JICA海外協力隊の世界日記

ブラジル日系社会からの通信

中南米日系農業者研修への参加

農業・食産業分野に係わる専門家派遣研修(サンゴタルド研修プログラム)

中央開発株式会社(CKC)のブラジル事務所による、中南米日系農業者研修(日本の農林水産省の委託事業)がブラジルで行われ、これへの参加と講演の依頼があったので11月10日から14日まで参加しました。

今回の日系農業の研修生は、ブラジル、アルゼンチン、ペルー、ボリビア、パラグアイの穀物、果樹、野菜、花卉、の生産者と魚の養殖者などでした。

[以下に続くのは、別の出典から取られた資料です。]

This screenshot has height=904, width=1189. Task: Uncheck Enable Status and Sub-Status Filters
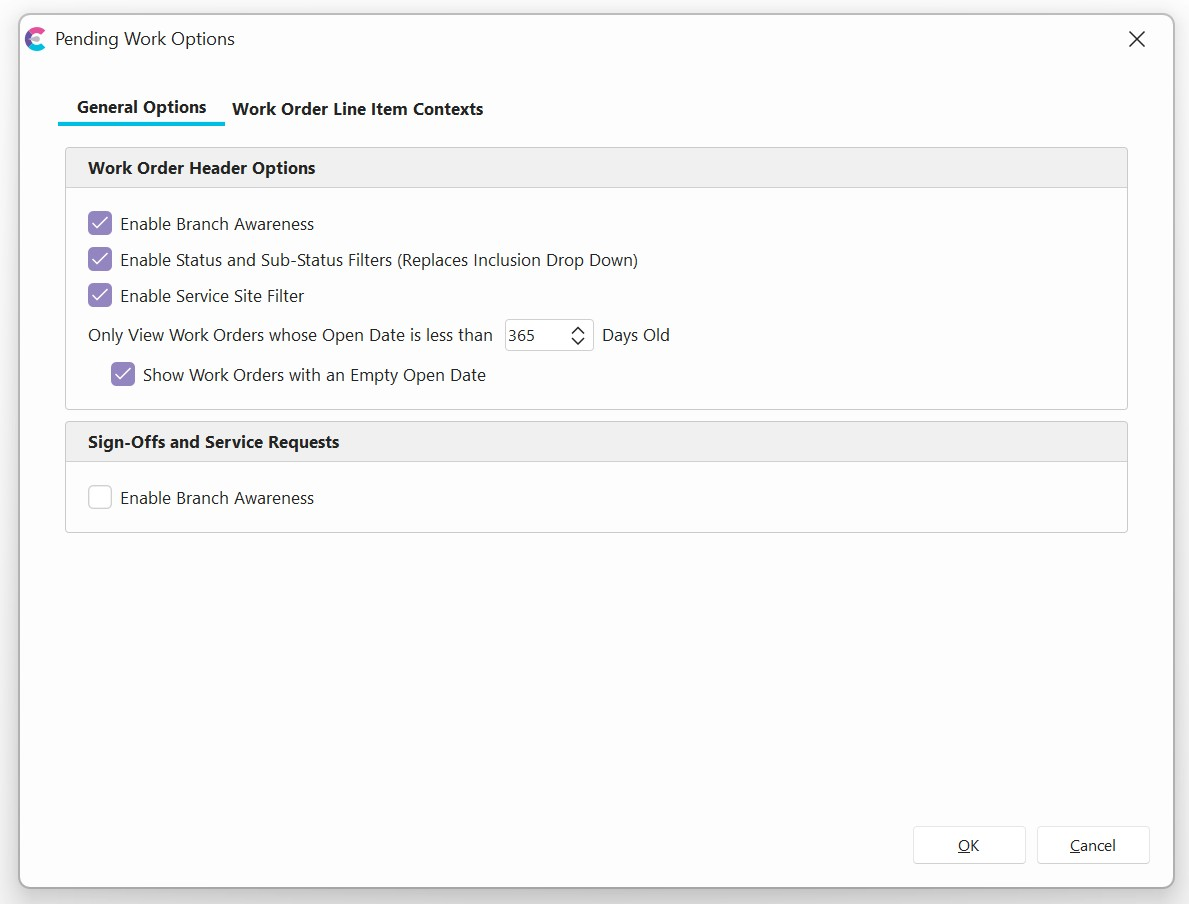[x=100, y=260]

場所は、不毛の大地と呼ばれていたブラジル中部セラード地域を日本の国際協力機構JICA主導で開発が行われ、世界の穀倉地帯に変えたミナス・ジェライス州のサンゴタルドで行われました。

このセラード開発が始まった1970年代からその当時ブラジル各地に移民して農業をしていた日系の人達がこの地域に集り大規模農業を始めました。今回の研修で訪問した2つの農業協同組合COOPADAPとCOOPACER、そして6つの農業生産者グループはいずれも日系人によって経営されていました。各農業生産者グループは地域の農業者たちが共同でグループを作り農業生産に必要な、各種機械、各種材料などの共同使用を行い、効率的な運営を行っていました。

集荷センターでのニンジン出荷場

例えば、今回研修で訪問したSHIMADAグループは、農地面積4000ヘクタールで私が住んでいる茅ヶ崎市の面積3571ヘクタール以上の広さで、従業員が800人と大きな農業グループです。ここではニンジン、ニンニク、ビート、ジャガイモ、野菜、トウモロコシ、コーヒー、ブルーベリーなどの栽培を行っています。また、集荷センターがありそこでは多くの従業員が洗浄、選別、梱包、出荷などの作業を行っています。

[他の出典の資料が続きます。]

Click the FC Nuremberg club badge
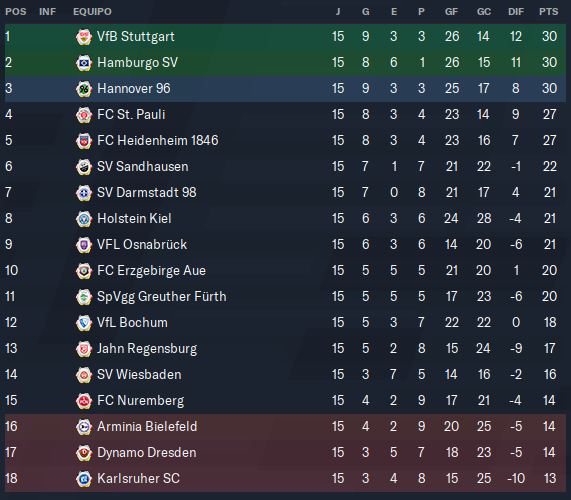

いずれのグループも6次産業(注)の模範となるような生産者グループでした。

(注:6次産業):農畜産物、水産物の生産だけでなく食品加工(第二次産業)、流通販売(第三次産業)にも農業者が主体的かつ総合的に関わる。

生産から出荷・販売までの各プロセスで生産性の高い、良い品質管理が行われていました。また、循環型農業、灌漑設備、各種機械の導入、土壌の微生物分析などの実験室、実験農場など研修生にとって非常に良い研修になったものと思います。研修生たちは訪問した先々で、色々質問しながら理解しようとしていました。今回訪問させていただいた経験を、研修生が今後の自分の仕事に生かしていくことを期待したいと思います。

私の講演

現地訪問を終えた後、私の講演です。「カイゼン活動の農業分野への導入」

のタイトルで講演しました。参加者は今回の研修生とサンゴタルド現地訪問先の関係者の人たちが参加しました。

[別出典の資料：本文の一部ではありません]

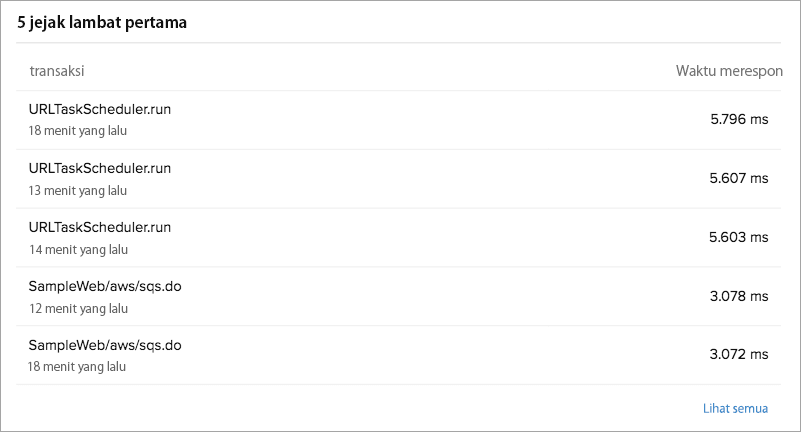Screen dimensions: 801x432
Task: Click the "14 menit yang lalu" timestamp
Action: [78, 249]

日本の製造現場から始まった「品質・生産性向上」活動のカイゼンは現在全世界に広まり、あらゆる産業の中でこの活動が行われている。数年前からこのカイゼン活動は農業分野へも広まってきている。

カイゼン活動の目的は「カイゼン活動をし、従業員を育成すること」である。その結果、高い品質、高い生産性(低コスト)の生産物を市場へ提供していく。全従業員が3-5人でQCサークルチームを作り、そのチームが自分たちの工程で問題を発見しカイゼンを実行していく。

この講演では、私が現在活動している南マット・グロッソ農業協同組合COPASULの事例を使いながらカイゼン活動の内容を紹介し、また今回訪問したサンゴタルドの農業協同組合や各農業者グループの現場写真などを使いながら、参加者と一緒にカイゼンについての意見交換も実施した。

今後6次産業で成功を勝ち取るには、このカイゼン活動を通して人の育成をしていくことが重要になってきます。研修生や参加された農業協同組合、各農業生産者グループで理解され実行されていくことを期待します。